EBMC – A Model Checker for Verilog Designs

EBMC – A Short Tutorial

Introduction

We assume that you have already downloaded the EBMC binary on your system. If not, please download the EBMC binary from here. Or consider the web version.

Given a synthesizable hardware design in Verilog at register transfer level (RTL) and safety or liveness properties given in the property specification language SVA (SystemVerilog Assertions), EBMC verifies the correctness of the design with respect to the property. EBMC can perform both bounded and unbounded verification. In this brief tutorial, we demonstrate how to apply EBMC to Verilog designs for bounded verification. Methods for unbounded proof are described here.

Checking a Combinational Circuit Using EBMC

Let us consider a simple combinational circuit example1.sv. It implements a two-bit adder. The design comes with a test harness, which includes a SystemVerilog assertion. The assertion checks the result computed by the adder.

module my_add(input a, b, output [1:0] y);

  assign y[0]=a^b;
  assign y[1]=a&b;

endmodule

module main(input a, b);

  wire [1:0] result;

  my_add adder(a, b, result);

  assert final (2'(a)+b==result);

endmodule

The following command is used to run EBMC to verify the correctness of the combinational circuit.

ebmc example1.sv --top main

Observe that we have specified the name of the top-level module using the --top option. In response, EBMC reports "PROVED up to bound 1" for the property, which means that it holds for any inputs a and b.

Property Specification on the Command Line

EBMC also allows to specify a property on the command line. For example1.sv, we can specify our property on the command line as given below.

ebmc example1.sv --top main -p "a+b==result"

Bounded Verification of a Sequential Circuit Using EBMC

The behavior of a sequential circuit not only depends on the inputs but also on the state of any registers or flip-flops. We can instruct EBMC to perform bounded verification of a sequential circuit up to a desired depth by giving the --bound command-line option. EBMC then proves or refutes the assertions by considering all executions that are no longer than that bound.

To illustrate bounded verification, let us consider a simple Verilog circuit for counter design named example3.sv. The design contains two SystemVerilog assertions. The first assertion checks that the least-significant bit of the counter flips when the input named enable is high. The second assertion checks whether the counter can reach the value three.

module counter(
  output [7:0] out,
  input enable, input clk);

  reg [7:0] state;
  assign out = state;

  initial state = 0;

  always @(posedge clk)
    if(enable)
      state = state + 1;

  assert property (enable && state[0] |-> ##1 !state[0]);
  assert property (state!=3);

endmodule

Now, run EBMC command to verify the counter circuit for ten transitions as follows:

ebmc example3.sv --top counter --bound 10

EBMC reports that the first assertion holds, and that the second assertion has failed, as follows:

** Results:
[counter.property.1] always counter.enable && counter.state[0]
                     |-> ##1 !counter.state[0]: PROVED up to bound 10
[counter.property.2] always counter.state != 3: REFUTED

We can obtain a counterexample trace that demonstrates how the second assertion is violated by adding the option --trace to the command line.

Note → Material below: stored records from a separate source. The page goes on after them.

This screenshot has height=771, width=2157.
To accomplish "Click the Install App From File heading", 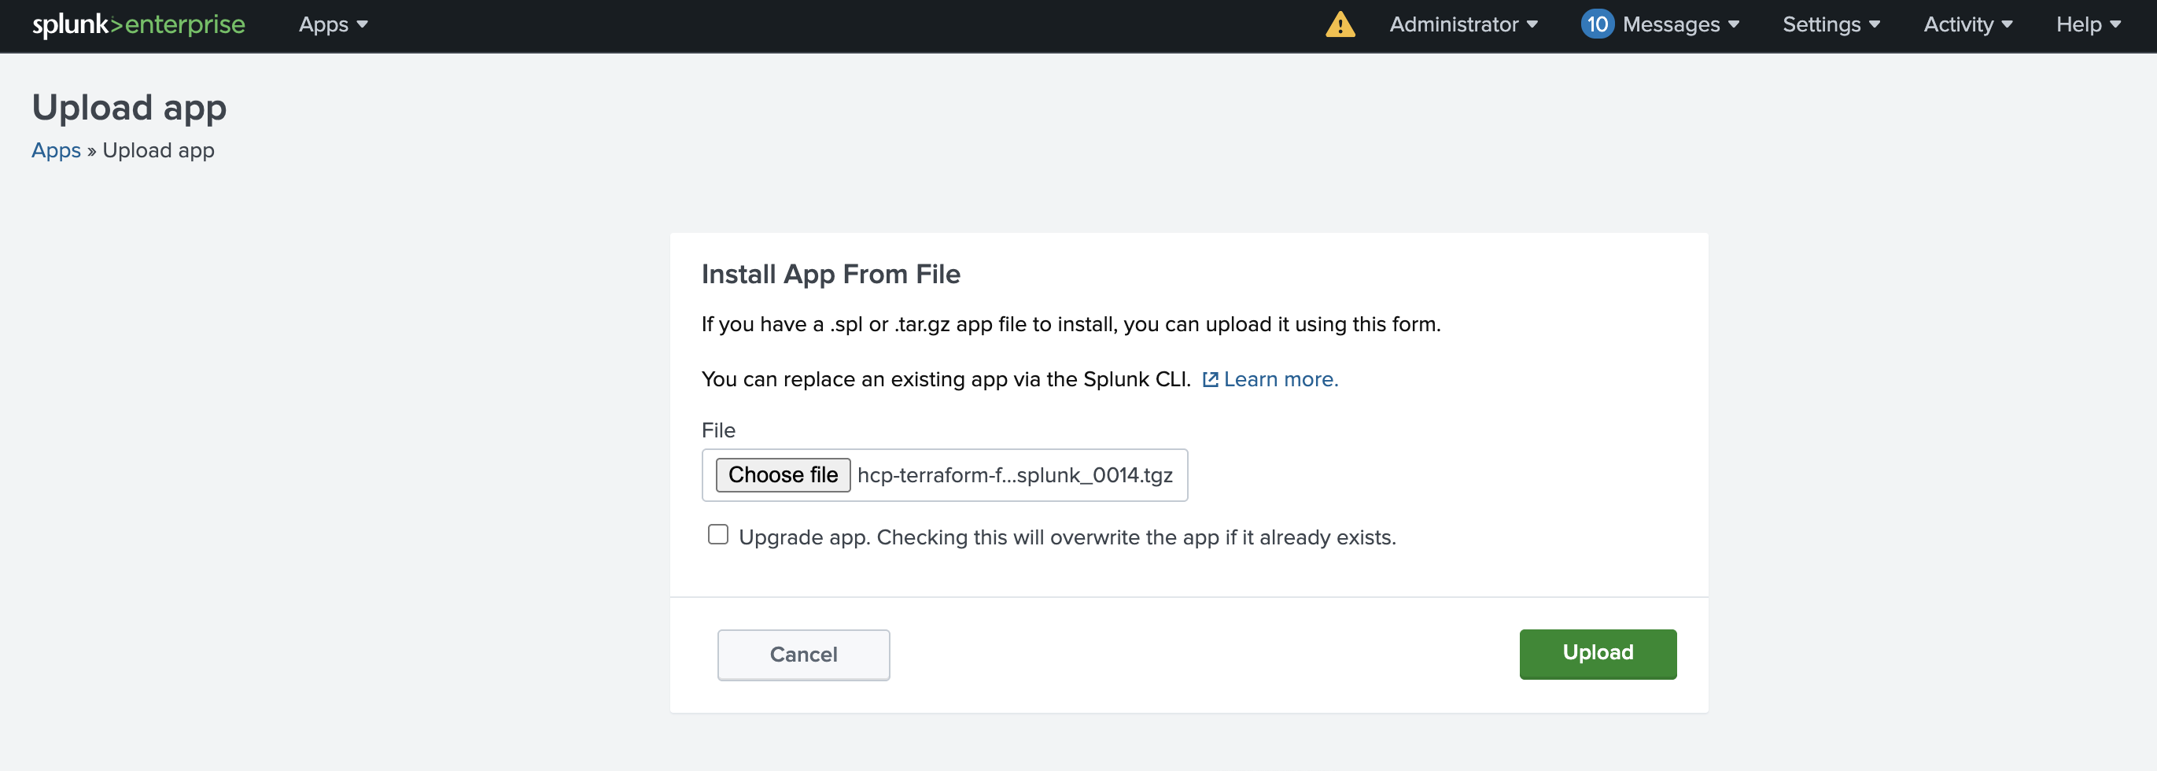I will pos(830,275).
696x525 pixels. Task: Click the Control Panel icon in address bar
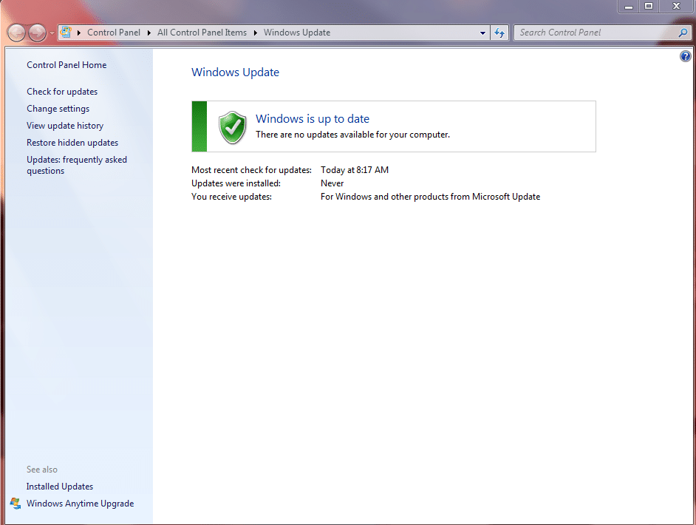(x=66, y=33)
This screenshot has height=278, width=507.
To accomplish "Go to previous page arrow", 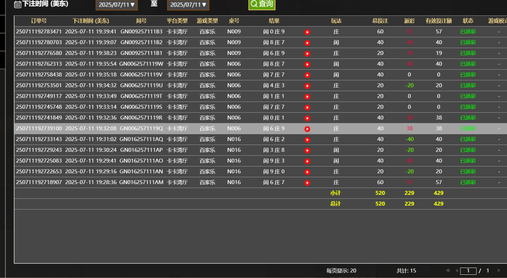I will pos(457,270).
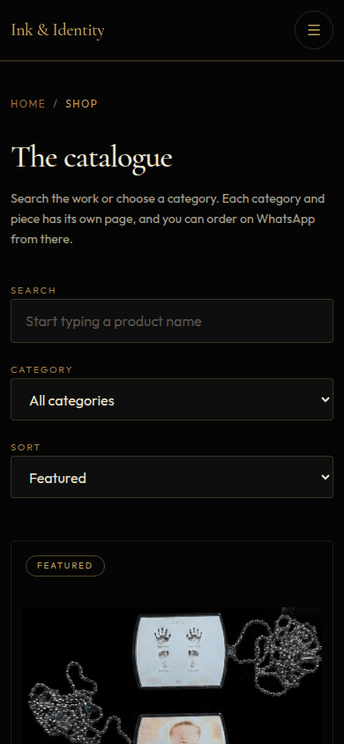Click the Sort dropdown chevron arrow
344x744 pixels.
coord(325,477)
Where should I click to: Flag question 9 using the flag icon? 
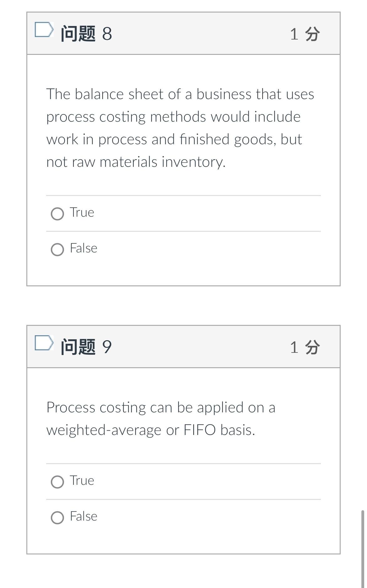(x=43, y=343)
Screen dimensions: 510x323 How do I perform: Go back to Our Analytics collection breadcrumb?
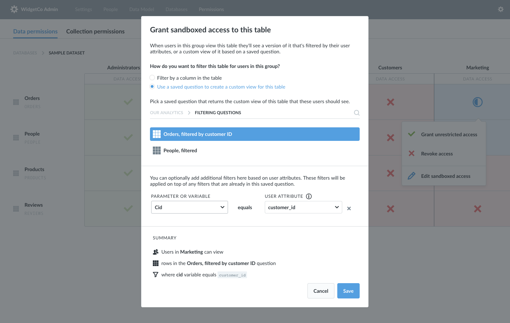pos(167,113)
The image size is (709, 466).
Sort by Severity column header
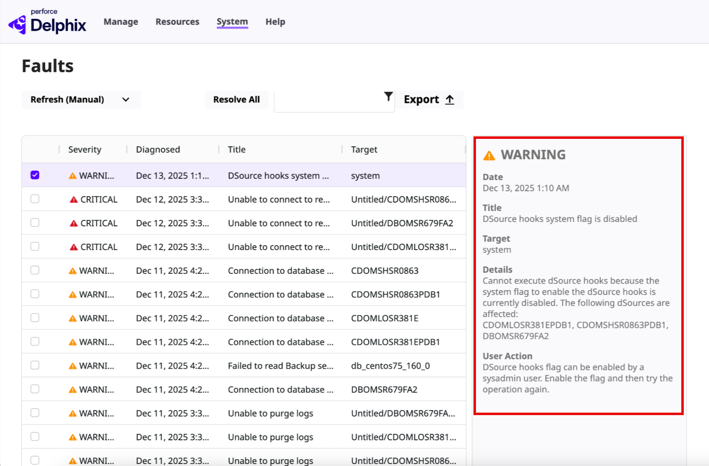click(x=85, y=150)

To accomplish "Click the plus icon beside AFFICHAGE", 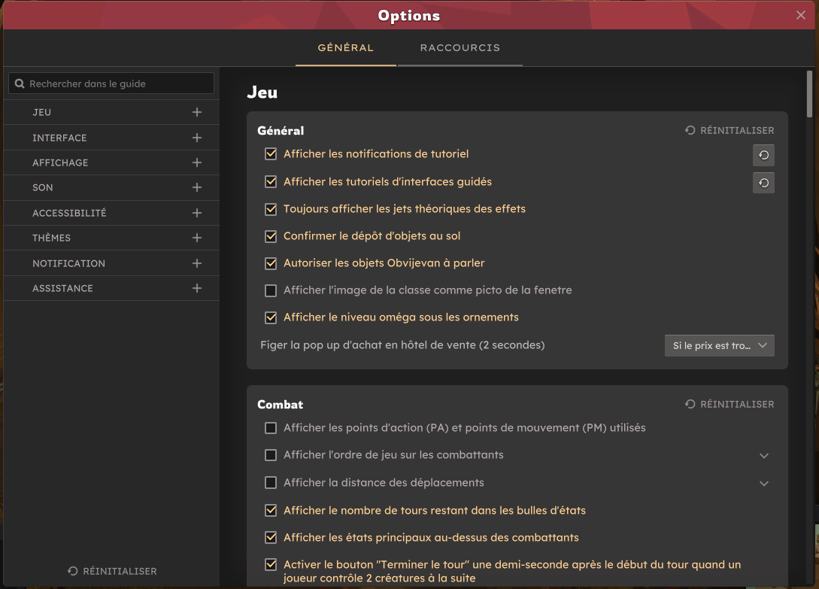I will 197,162.
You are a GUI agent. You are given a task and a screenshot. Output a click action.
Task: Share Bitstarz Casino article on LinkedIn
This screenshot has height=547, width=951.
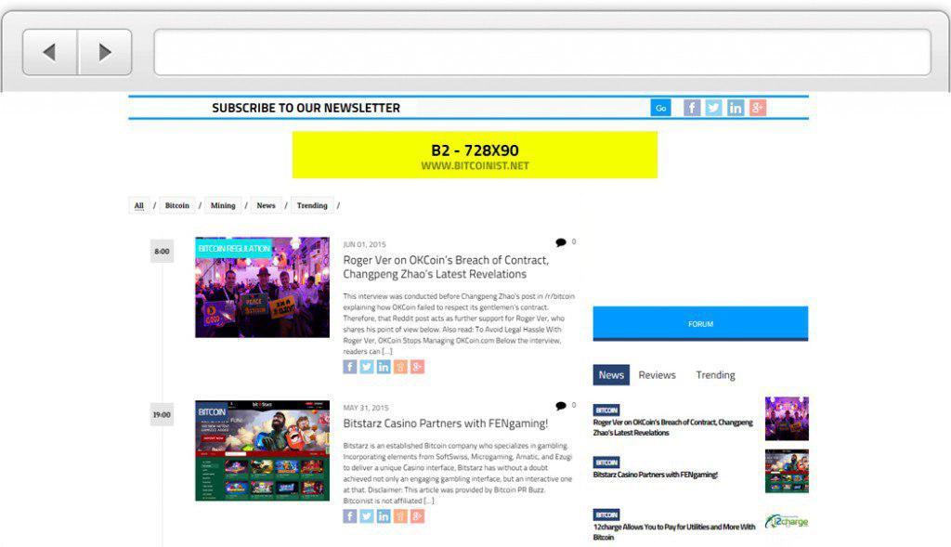pos(384,516)
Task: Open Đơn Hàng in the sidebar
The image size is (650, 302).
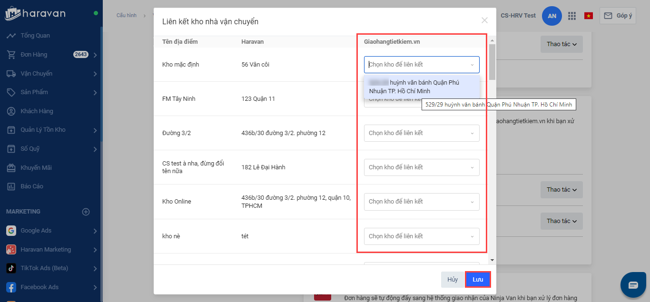Action: coord(34,55)
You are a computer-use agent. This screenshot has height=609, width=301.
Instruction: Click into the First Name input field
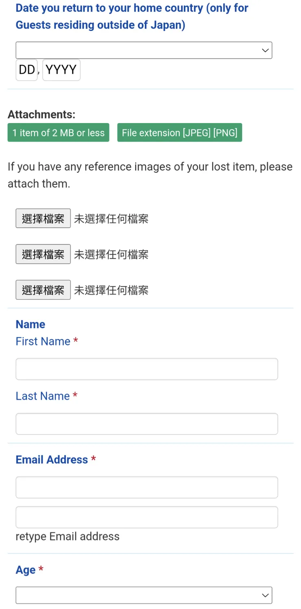pyautogui.click(x=146, y=369)
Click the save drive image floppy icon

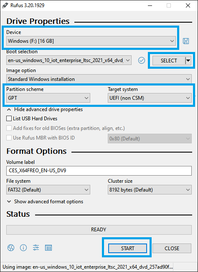(186, 41)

Specifying the Reset Logic

Let us consider a variant of the Verilog model, given as example4.sv. In this variant, the initialization of the registers is performed using an active-high, synchronous reset signal.

module counter(
  output [7:0] out,
  input reset, input clk);

  reg [7:0] state;
  assign out = state;

  always @(posedge clk)
    if(reset)
      state = 0;
    else
      state = state + 1;

  assert property (reset |-> ##1 state==0);
  assert property (reset |-> ##2 state==1);

endmodule

Now, run EBMC command to verify the counter circuit for a bound of ten as follows:

ebmc example4.sv --top counter --bound 10 --trace

The first assertion in the module checks that the reset signal correctly sets the value of the counter to zero. It passes. The second assertion in the module requires that the counter reaches the value one after two clock ticks after the reset cycle. Perhaps unexpectedly, this assertion fails. This is due to the fact that the reset signal is an input, and thus, may take arbitrary values. In particular, reset may be active in two consecutive time frames, which implies that the value of state will be zero, and not one, in the second time frame after the first reset.

We could, of course, write a harness for our module that initialises reset to one, and then sets it to zero in the next and any subsequent time frames. To save that effort, we can instruct EBMC to assume that the reset signal is driven in that fashion using the --reset command-line option. The design uses an active-high reset signal, so the reset expression is reset==1.

ebmc example4.sv --top counter --bound 10 --reset reset==1

The second assertion now passes as well.